Web Crawler Project

A comprehensive web crawler that explores websites, collects statistics, and analyzes URL patterns

PythonWeb ScrapingData AnalysisURL Parsing
Web Crawler Project

About

The goal was to explore a real website, collect statistics, and understand how crawlers handle URL discovery, page parsing, and word frequency analysis.
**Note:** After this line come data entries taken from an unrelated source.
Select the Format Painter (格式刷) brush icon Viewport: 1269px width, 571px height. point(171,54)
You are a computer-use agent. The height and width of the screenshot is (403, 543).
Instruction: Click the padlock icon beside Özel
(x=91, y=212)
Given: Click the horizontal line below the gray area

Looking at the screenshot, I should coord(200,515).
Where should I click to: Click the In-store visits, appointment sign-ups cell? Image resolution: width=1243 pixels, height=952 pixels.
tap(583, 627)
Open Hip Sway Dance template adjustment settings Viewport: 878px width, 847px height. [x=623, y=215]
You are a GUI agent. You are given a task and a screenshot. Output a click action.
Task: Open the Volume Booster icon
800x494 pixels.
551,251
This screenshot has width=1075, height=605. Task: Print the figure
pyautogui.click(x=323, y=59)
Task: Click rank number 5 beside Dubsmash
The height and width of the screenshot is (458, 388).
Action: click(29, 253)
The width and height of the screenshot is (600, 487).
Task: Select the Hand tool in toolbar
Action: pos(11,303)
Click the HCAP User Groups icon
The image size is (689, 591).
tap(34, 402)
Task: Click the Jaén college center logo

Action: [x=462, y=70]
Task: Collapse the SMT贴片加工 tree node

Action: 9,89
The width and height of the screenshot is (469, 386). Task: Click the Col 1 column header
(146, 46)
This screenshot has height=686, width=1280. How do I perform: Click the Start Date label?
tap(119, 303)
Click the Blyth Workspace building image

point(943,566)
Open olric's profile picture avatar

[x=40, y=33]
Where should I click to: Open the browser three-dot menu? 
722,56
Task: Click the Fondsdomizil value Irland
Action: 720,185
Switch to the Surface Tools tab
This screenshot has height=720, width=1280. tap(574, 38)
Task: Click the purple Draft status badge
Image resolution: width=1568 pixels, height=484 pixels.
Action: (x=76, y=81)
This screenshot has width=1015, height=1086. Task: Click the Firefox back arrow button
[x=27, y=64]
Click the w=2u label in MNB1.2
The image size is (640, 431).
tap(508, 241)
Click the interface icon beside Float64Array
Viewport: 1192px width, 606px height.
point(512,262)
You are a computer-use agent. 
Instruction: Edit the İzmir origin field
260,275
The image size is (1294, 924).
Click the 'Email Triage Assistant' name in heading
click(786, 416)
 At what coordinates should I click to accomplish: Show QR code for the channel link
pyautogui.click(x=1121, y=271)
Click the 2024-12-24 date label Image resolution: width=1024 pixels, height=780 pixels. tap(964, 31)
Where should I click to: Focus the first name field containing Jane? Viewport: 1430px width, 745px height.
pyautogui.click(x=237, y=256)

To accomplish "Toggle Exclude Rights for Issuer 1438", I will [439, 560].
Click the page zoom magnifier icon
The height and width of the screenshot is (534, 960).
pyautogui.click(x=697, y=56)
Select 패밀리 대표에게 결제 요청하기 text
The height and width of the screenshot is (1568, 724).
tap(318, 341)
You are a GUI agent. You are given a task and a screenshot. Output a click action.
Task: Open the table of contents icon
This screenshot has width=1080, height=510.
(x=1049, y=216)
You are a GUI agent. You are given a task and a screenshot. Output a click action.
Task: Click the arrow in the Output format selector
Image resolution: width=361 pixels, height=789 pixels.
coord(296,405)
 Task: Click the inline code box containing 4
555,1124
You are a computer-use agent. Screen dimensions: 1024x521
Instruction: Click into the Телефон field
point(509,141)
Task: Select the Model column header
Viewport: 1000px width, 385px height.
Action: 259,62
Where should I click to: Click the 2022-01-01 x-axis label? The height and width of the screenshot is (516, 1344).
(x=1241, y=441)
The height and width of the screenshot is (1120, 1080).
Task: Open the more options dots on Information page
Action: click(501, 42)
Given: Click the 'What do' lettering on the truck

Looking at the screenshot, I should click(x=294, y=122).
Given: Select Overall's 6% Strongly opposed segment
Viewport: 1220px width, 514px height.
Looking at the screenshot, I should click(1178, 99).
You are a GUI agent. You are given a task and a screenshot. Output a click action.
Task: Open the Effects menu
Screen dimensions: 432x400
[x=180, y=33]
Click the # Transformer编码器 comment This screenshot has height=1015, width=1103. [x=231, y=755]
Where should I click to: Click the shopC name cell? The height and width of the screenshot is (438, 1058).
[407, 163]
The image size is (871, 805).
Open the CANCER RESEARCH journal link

Note: I didn't put the data that I got (crawling specific servers) because it may violate several rules.

What It Does

URL Discovery

Visits and records all unique URL pages across the target website

Page Analysis

Identifies the longest page by word count for content analysis

Word Frequency

Finds the 50 most frequent words across all crawled pages

Subdomain Tracking

Tracks how many pages exist under each subdomain

What The Report Looks Like

Results

Unique pages visited: 10,175

Longest page:

URL: http://www.example.com/~cs224

Word count: 104,961

Top 50 Most Frequent Words

events (27623)
search (13679)
isg (10738)
april (9989)
day (9925)
research (9696)
talks (8015)
reunion (8004)
outlook (7991)
next (7562)
data (7362)
us (6338)
news (6290)
read (5884)
received (5786)
upcoming (5639)
navigation (5602)
talk (5527)
views (5495)
file (5484)
calendar (5437)
enter (5321)
export (5286)
information (5264)
systems (5019)
may (4989)
jump (4810)
scheduled (4714)
contact (3894)
database (3853)
students (3741)
faculty (3648)
award (3538)
projects (3516)
group (3497)
people (3487)
best (3272)
two (3219)
courses (3182)
home (3150)
ieee (3092)
welcome (3087)
like (3024)
publications (3007)
fellow (2947)
recent (2941)

Subdomains

accessibility.example.com (5)

archive.example.com (183)

asterix.example.com (5)

cecs.example.com (10)

cert.example.com (8)

...and more

Disclaimer

I know some classes require students to create web crawlers. This project represents my own independent implementation and is shared here for demonstration only. Please do not submit this code as your own work for any course.

Technical Implementation

URL Discovery & Parsing

The crawler implements intelligent URL discovery by parsing HTML content and extracting links. It maintains a queue of URLs to visit and a set of visited URLs to avoid duplicates.

Content Analysis

Each page is analyzed for word count and content. The system tracks the longest page and maintains frequency counts for all words encountered across the entire crawl.

Subdomain Tracking

The crawler intelligently categorizes pages by subdomain, providing insights into the structure and organization of the target website.